**Required action:**
In the listing, locate the line containing "Where should I", then quote it and all following lines exactly. Omit pictures.

**Supplied records:**
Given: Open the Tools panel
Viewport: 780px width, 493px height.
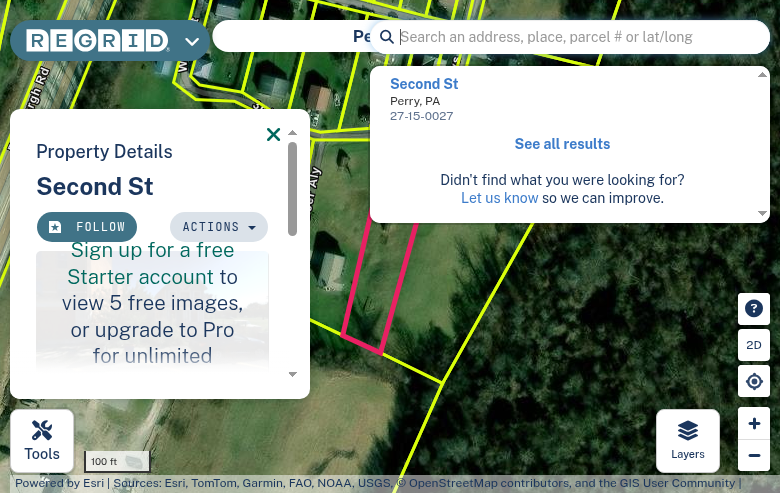Looking at the screenshot, I should point(42,441).
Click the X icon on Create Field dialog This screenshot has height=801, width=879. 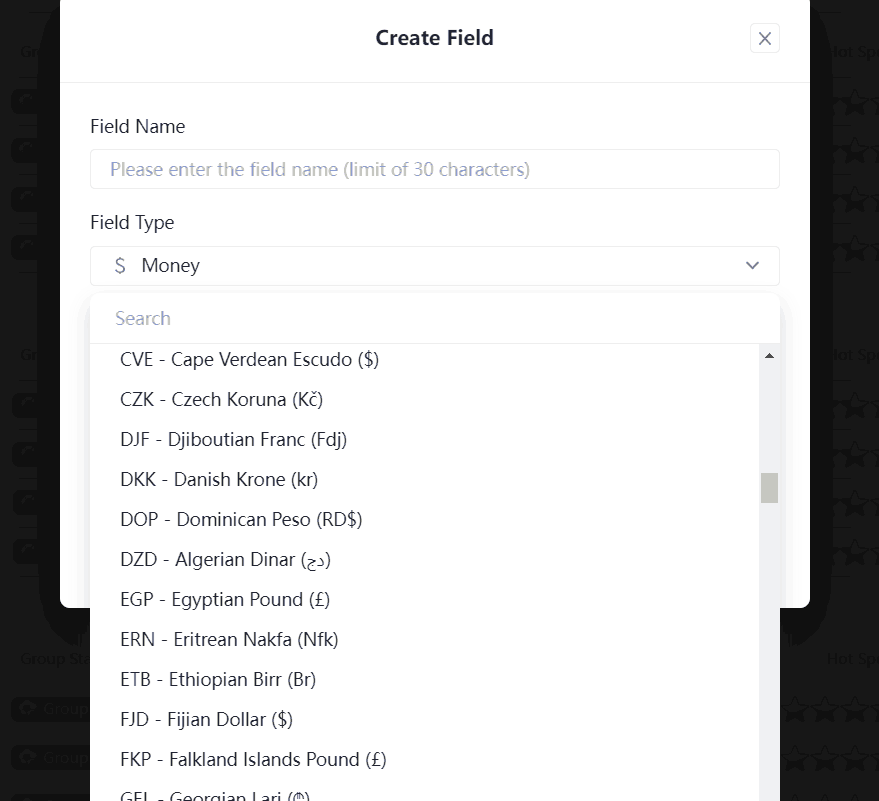coord(764,38)
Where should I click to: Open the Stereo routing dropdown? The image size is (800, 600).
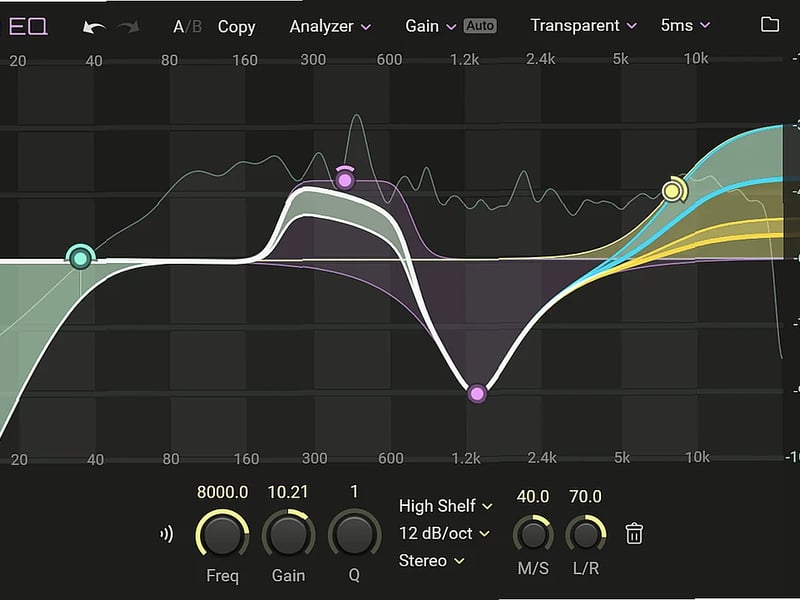click(426, 562)
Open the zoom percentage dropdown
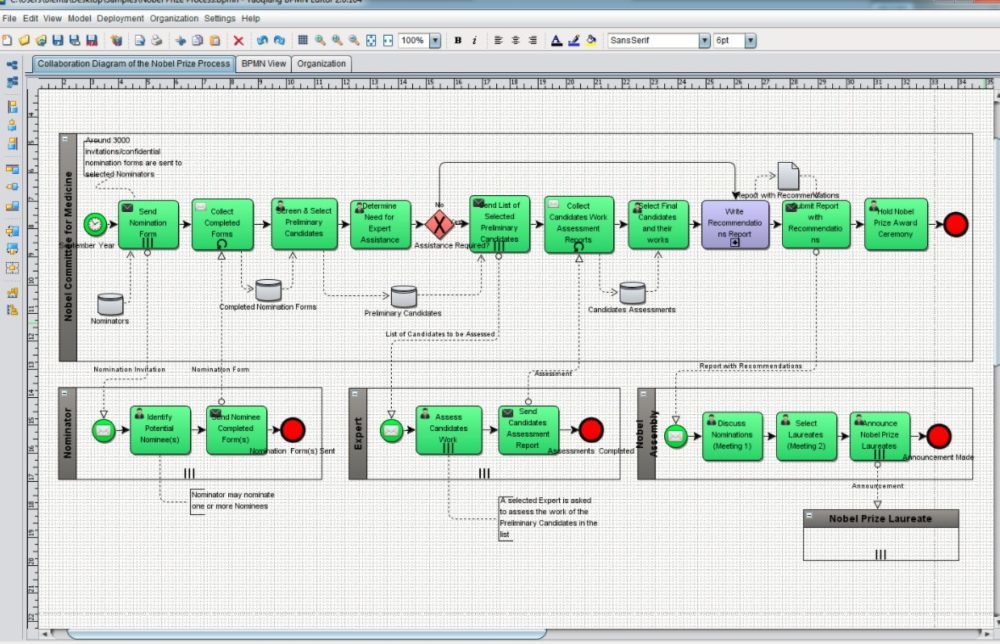The height and width of the screenshot is (644, 1000). pyautogui.click(x=434, y=41)
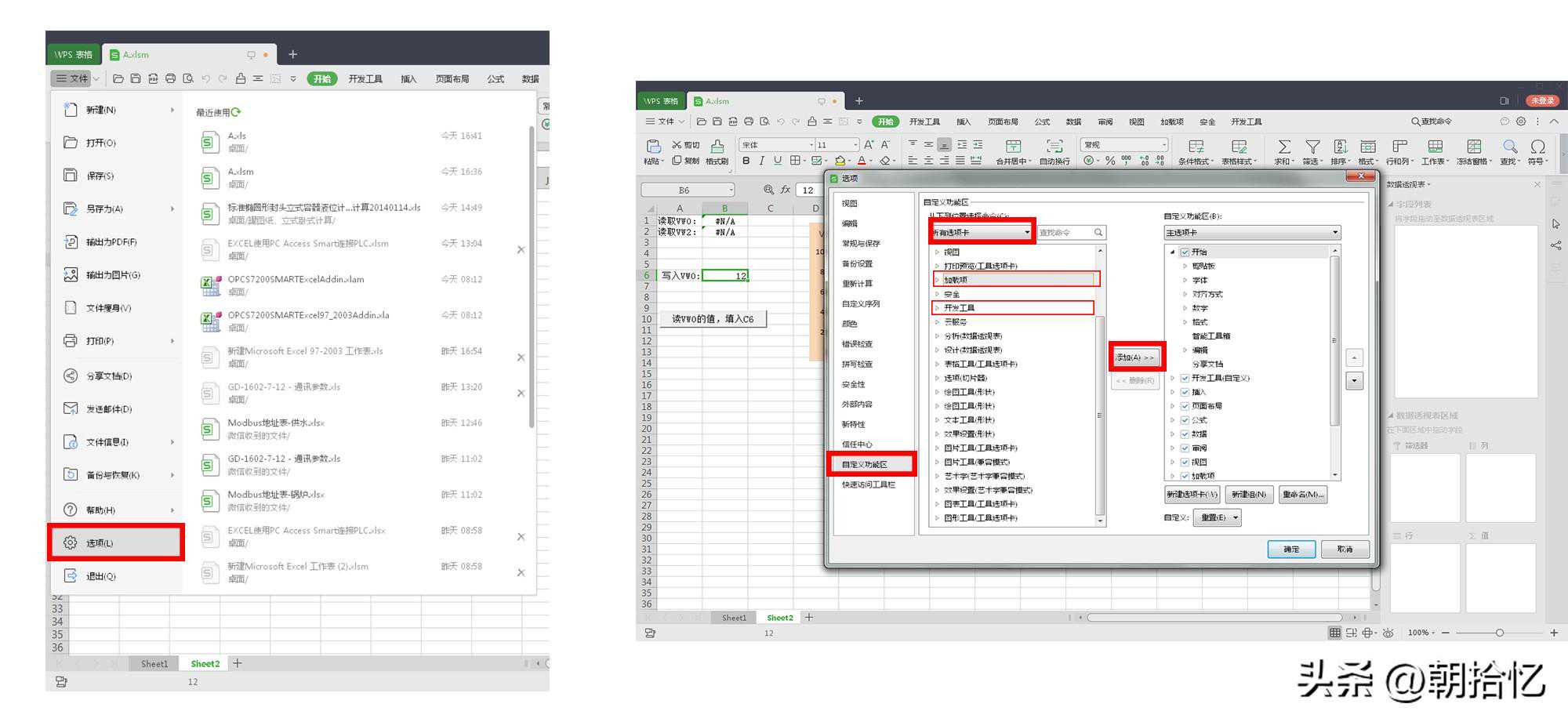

**The answer:**
Where should I click to: Open the Stereo routing dropdown? The image size is (800, 600).
click(426, 562)
Open the zoom percentage dropdown
The height and width of the screenshot is (644, 1000). pyautogui.click(x=434, y=41)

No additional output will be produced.